Il sindaco di Verona Tosi presenterà la sua candidatura a premier per il centrodestra

Il sindaco di Verona Tosi: “Stimolo per le primarie del centrodestra”

L’appuntamento c’è già, il 6 ottobre al Palabam di Mantova; il personaggio pure, Flavio Tosi; la notizia invece è che il sindaco di Verona ha sciolto le riserve, decidendo di scendere in campo e proporre la sua candidatura nel centrodestra per la presidenza del consiglio alle prossime elezioni.

“Visto che prima o poi si tornerà al voto e considerato che si dovrà individuare un candidato premier, trovo giusto che siano gli elettori di centrodestra finalmente a tornare protagonisti.”

In verità non si tratta esattamente di una notizia bomba: dall’ultima tornata elettorale, che ha consegnato alla storia l’esito più incerto della storia della Repubblica, il sindaco della città scaligera aveva più volte lanciato chiari segnali al centrodestra e, dopo le ultime amministrative, era ormai chiaro che la sua candidatura per il centrodestra fosse solo questione di tempo.

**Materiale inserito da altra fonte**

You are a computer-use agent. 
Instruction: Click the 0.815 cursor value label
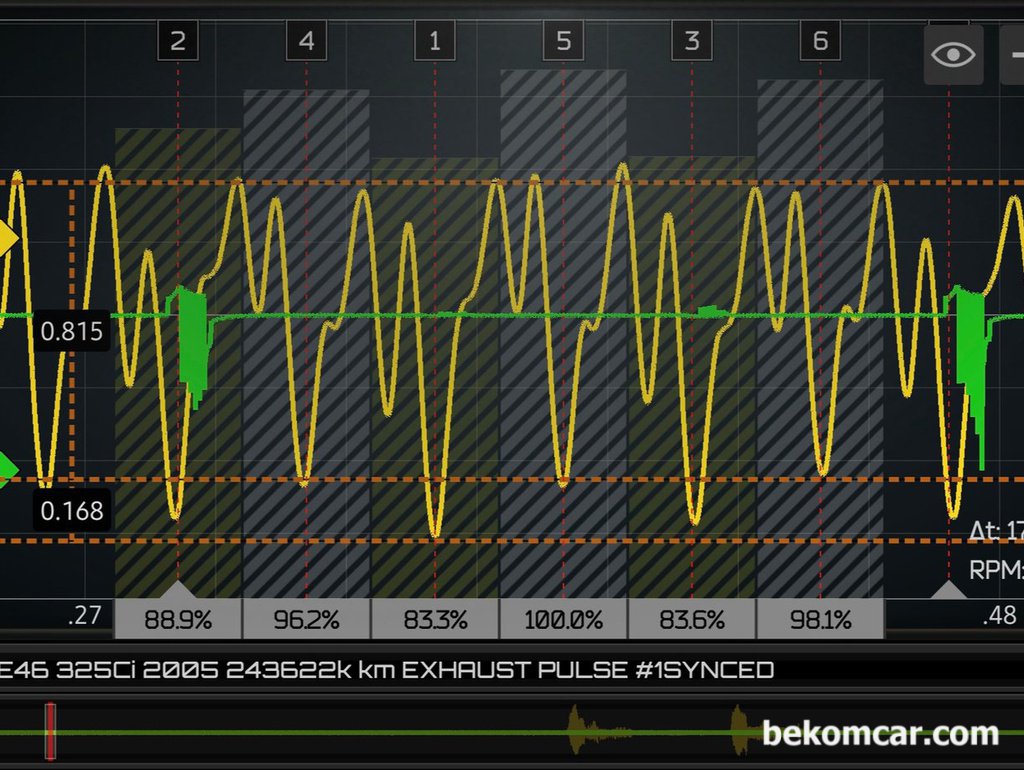72,332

D’altra parte Tosi è l’unico sindaco che ha mantenuto ben saldo il proprio consenso elettorale, venendo riconfermato alla guida di Verona nel maggio 2012: nei mesi successivi è entrato in una polemica dai toni a tratti feroci con il patron leghista Umberto Bossi, elogiando spesso il neosegretario Bobo Maroni (anch’egli per un periodo in rotta con il Gran Capo) e, ultimamente, aveva incassato numerosi attestati di stima, tradottisi in contatti politici, con Giorgia Meloni.

Questa volta Flavio Tosi fa un passo chiaro:

“Credo che la mia Fondazione sia semplicemente uno stimolo, giusto, perché anche all’interno del centrodestra si tengano le primarie.”

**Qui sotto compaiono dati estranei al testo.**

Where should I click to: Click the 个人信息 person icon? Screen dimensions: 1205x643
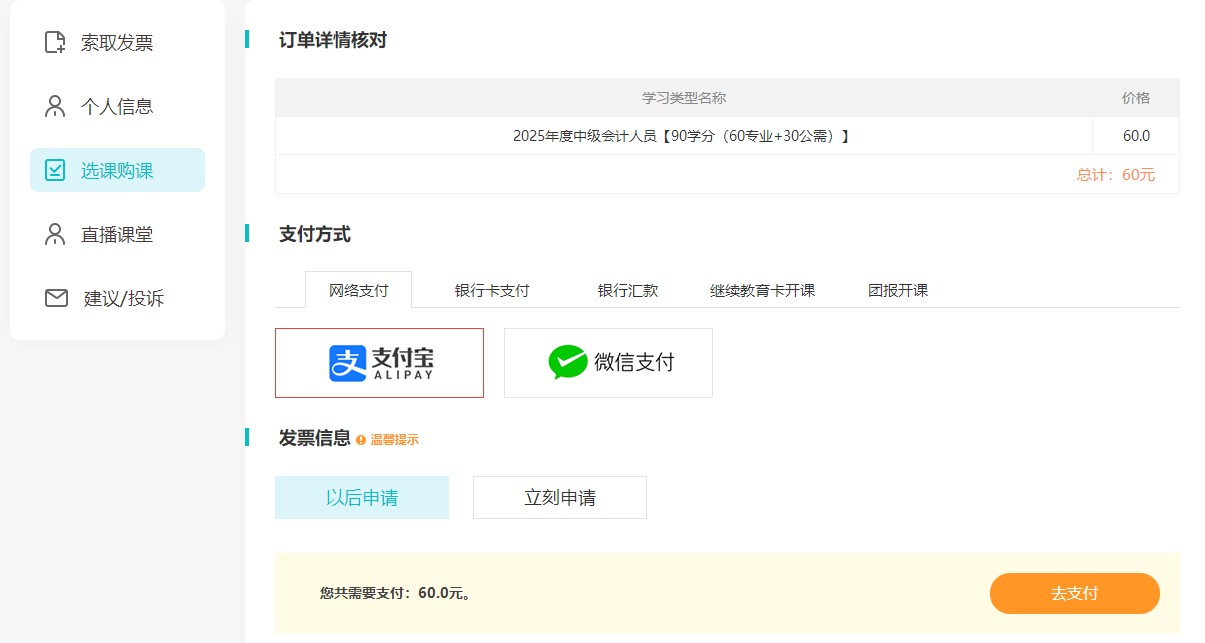pos(55,106)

ha spiegato il sindaco annunciando la sua candidatura. Certo, prima ci sarà da sciogliere numerosi nodi: ottenere il via libera leghista, convincere della giustezza delle primarie anche nello schieramento di centrodestra, avere qualche elemento in più per capire quando e se si andrà a elezioni, se il leader del centrodestra, che resta Berlusconi, sarà d’accordo.

Tosi, che si definisce un “moderato”, diventerà dunque l’uomo di punta del centrodestra italiano?